Since it radically affects the content of the current Spanish Constitution the proposal was sent on January 2005 to the Spanish Parliament to be debated and voted, being refused on February 1 by 313 votes against (PSOE, PP, United Left (Spain), Canary Coalition and CHA), 29 votes in favour (PNV, ERC, CiU, EA, Na-Bai and BNG) and 2 abstentions (IC-V).

Content

Under the plan, the two million people in this northern region would remain Spanish citizens but divided into two overlapping categories of Basques, defined as "citizens" and "nationals".

The plan did not spell out the different rights of the two categories but it seemed possible that, for example, it might lead to Spaniards who move to the Basque country being barred from voting in some elections.
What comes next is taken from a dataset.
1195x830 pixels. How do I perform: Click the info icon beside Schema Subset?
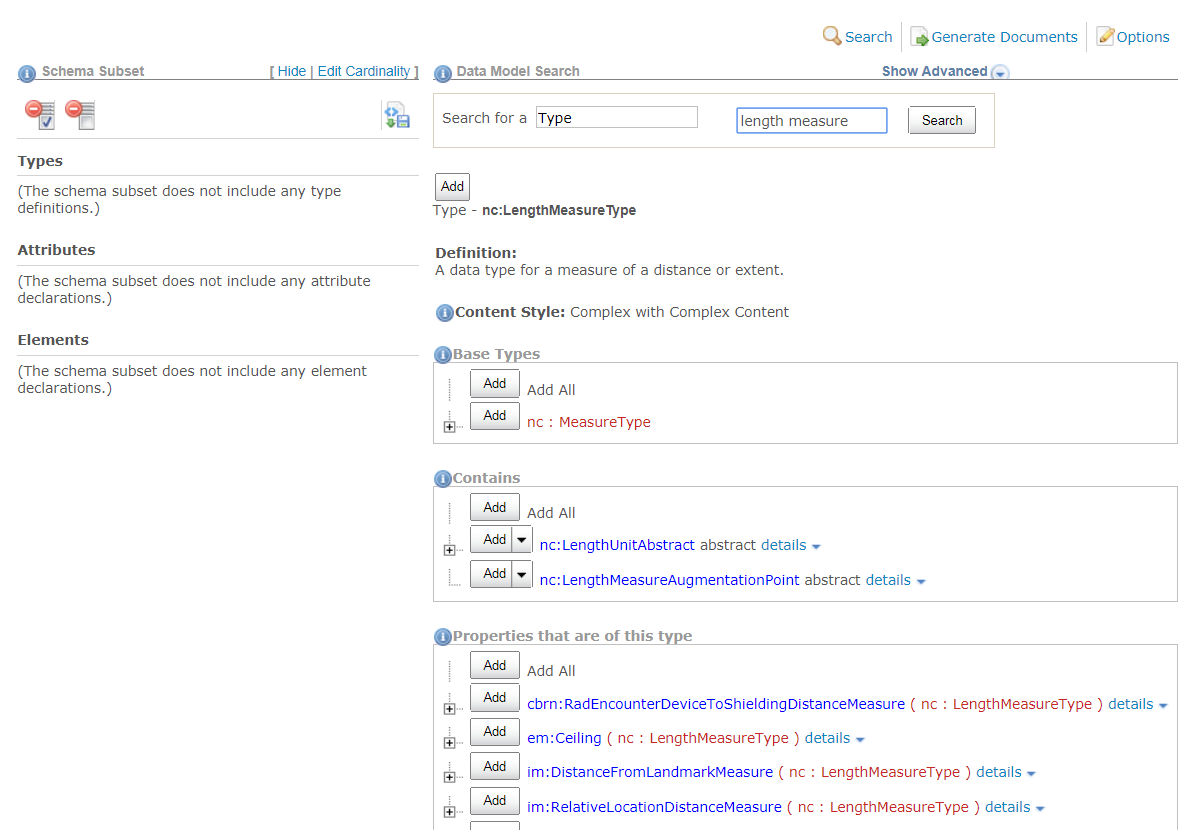[x=27, y=73]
The already powerful Basque regional government would gain further powers, and the Basque court system would be largely separated from the Spanish one.

The plan would give the Basque regional government the right to call referendums, opening the door to a possible future vote on independence, while removing a Spanish government right to suspend the regional government's powers[3]

Possible scenarios

The Spanish Government, led by the Socialist Party premier Rodriguez Zapatero, and leading academics viewed the Ibarretxe Plan as being contrary to the Spanish Constitution, this view was shared by the main opposition party Partido Popular.
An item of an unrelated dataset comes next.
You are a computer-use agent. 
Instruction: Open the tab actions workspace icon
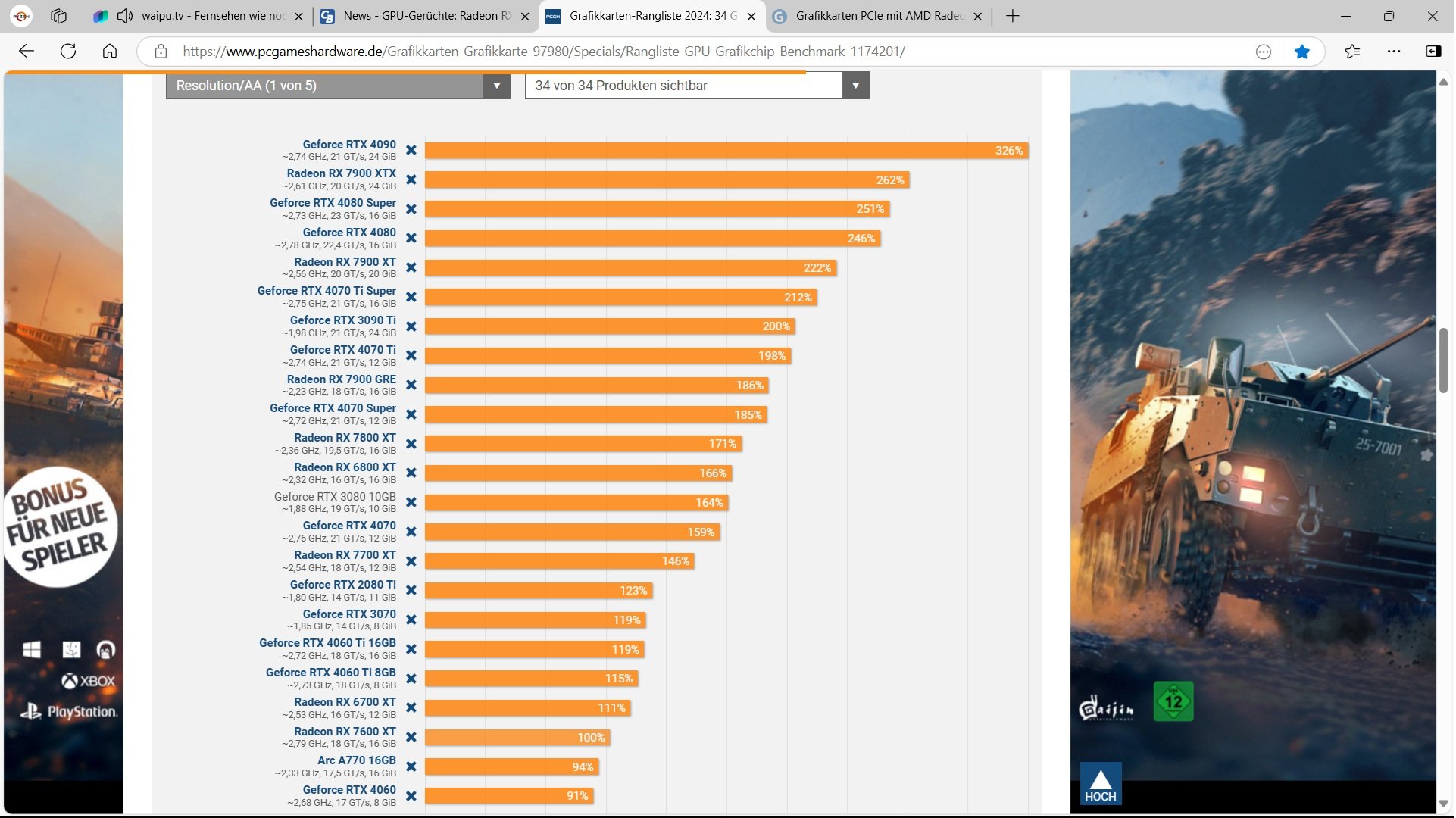point(58,16)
It has been argued that other states of the EU would disagree with such a move, as many have separatist parties (such as in Corsica in France, Scotland and Northern Ireland in the UK, etc) that would gain renewed strength in the light of a successful secession.
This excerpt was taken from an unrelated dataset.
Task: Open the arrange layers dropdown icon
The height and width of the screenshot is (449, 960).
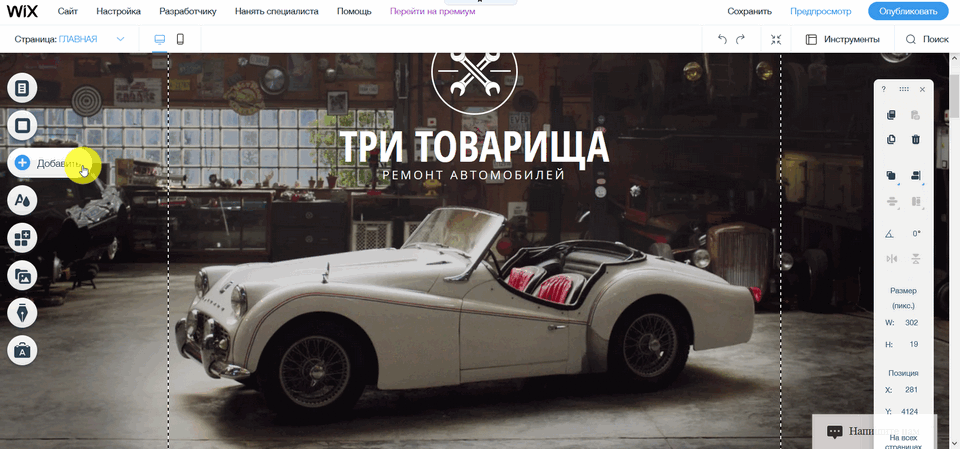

Spanish reasoning is that, in the event that the plan leads to a rupture between the Basque Country and the rest of Spain, not only would the region disassociate itself from Spain, it would also disassociate itself from the European Union (EU). It would happen in such a way that the Basque Country would only be able to re-enter the EU after a negotiation process, which is not simple and would take into account the fact that any member state of the Union, including Spain, has the veto right.

Subsequent proposals

Two years after the proposal was discarded, Ibarretxe proposed a similar initiative under a referendum-like vote.